– Что-то пришло с утренней почтой?
Брат покачал головой и взмахнул руками.
Я не поняла.
Указав в сторону прихожей, он снова мотнул головой, почти сердито.
– Не важно, Тим.
Он с шумом отъехал на стуле от стола и выдвинул вечно застревавший ящик.
– Да не важно, правда.
У меня сердце разрывалось, когда Тиму приходилось корябать что-то в блокноте, чтобы его могла понять я, практически заменившая ему мать; в такие моменты мне казалось, что нас разделяют тысячи и тысячи миль.
Он подтолкнул мне блокнотик с краткой надписью прыгающими буквами: ВРЕМЕННО ПРИОСТАНОВЛЕНО.
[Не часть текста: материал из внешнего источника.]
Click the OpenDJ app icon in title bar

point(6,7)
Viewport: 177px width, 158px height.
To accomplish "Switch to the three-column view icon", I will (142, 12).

– Что? Работа почты? А, доставка почты, поняла, – сказала я. – Это, наверное, связано с тем, что на сортировочной многие болеют. – И добавила печально: – У нас в больнице никогда бы не приостановили оказание помощи. Наши ворота не подлежат закрытию.
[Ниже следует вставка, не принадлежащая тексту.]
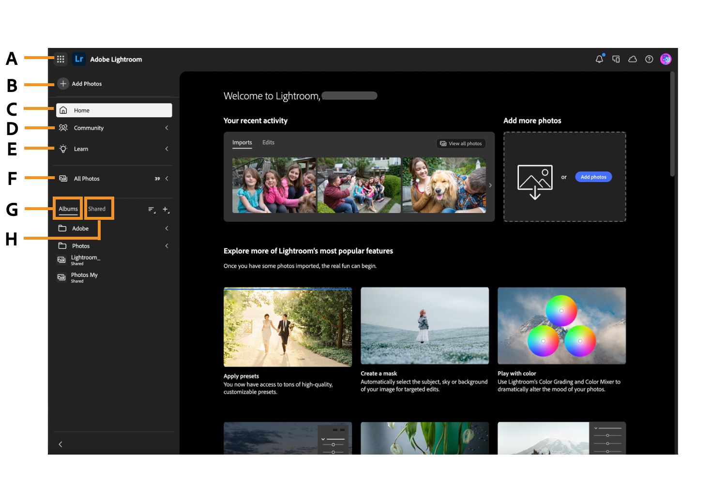The image size is (726, 503).
Task: Open All Photos in the sidebar
Action: click(x=87, y=178)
Я упрекнула себя за то, что никак не могу запомнить, что не стоит задавать Тиму вопросов об утренней почте. Сколько уж недель прошло с тех пор, как я перестала ждать почты! Вот так механизм цивилизации может застопориться, и ее заржавевшие колеса начинают двигаться кое-как.
– Видела на улице мальчишек, одетых в карнавальные костюмы, они ходили по домам, – заметила я. – Знаешь, я голову сломала, все никак не могла вспомнить: чем в нас старики бросались в Хеллоуин, чтобы отвадить гномов?
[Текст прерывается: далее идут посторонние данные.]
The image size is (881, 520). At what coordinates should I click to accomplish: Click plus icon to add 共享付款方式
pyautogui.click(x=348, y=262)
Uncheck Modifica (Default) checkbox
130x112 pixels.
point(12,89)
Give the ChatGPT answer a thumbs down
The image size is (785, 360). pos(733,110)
Тим поднял стеклянную солонку.
– Солью! Ну точно!
Я взяла у него солонку и предалась воспоминаниям. Высыпала немного соли себе на ладонь и с торжественным видом приложила щепотку к своему лбу, а другую – ко лбу Тима.
Он чуть съежился, но стерпел мое прикосновение.
Я была рада, что Тим уже переболел гриппом – за неделю до меня и тоже в легкой форме. Иначе мне бы пришлось за ним присматривать день и ночь. Многие годы меня преследовал страх потерять брата, потом мне его вернули, но совершенно изменившимся; и теперь я ни за что не смирилась бы с утратой того, что от него осталось.
Огарки свечек в стеклянных банках покосились в лужицах воска. Тим аккуратно скрутил сигаретку.
– Можно и мне?
Он толкнул мне самокрутку и принялся крутить другую.
Мы не спеша покурили. Я подумала о примете, в которую верили вернувшиеся с войны фронтовики: «Никогда не прикуривай третьим от одной спички». Было ли это просто проявлением благоразумия, потому что чем дольше горит спичка, тем больше вероятность, что тебя заметит снайпер в темноте и выстрелит? Или это правило позволяло сохранить неразрывным магический круг фронтовой дружбы, когда два товарища приникают друг к другу над быстро отгорающим пламенем спички?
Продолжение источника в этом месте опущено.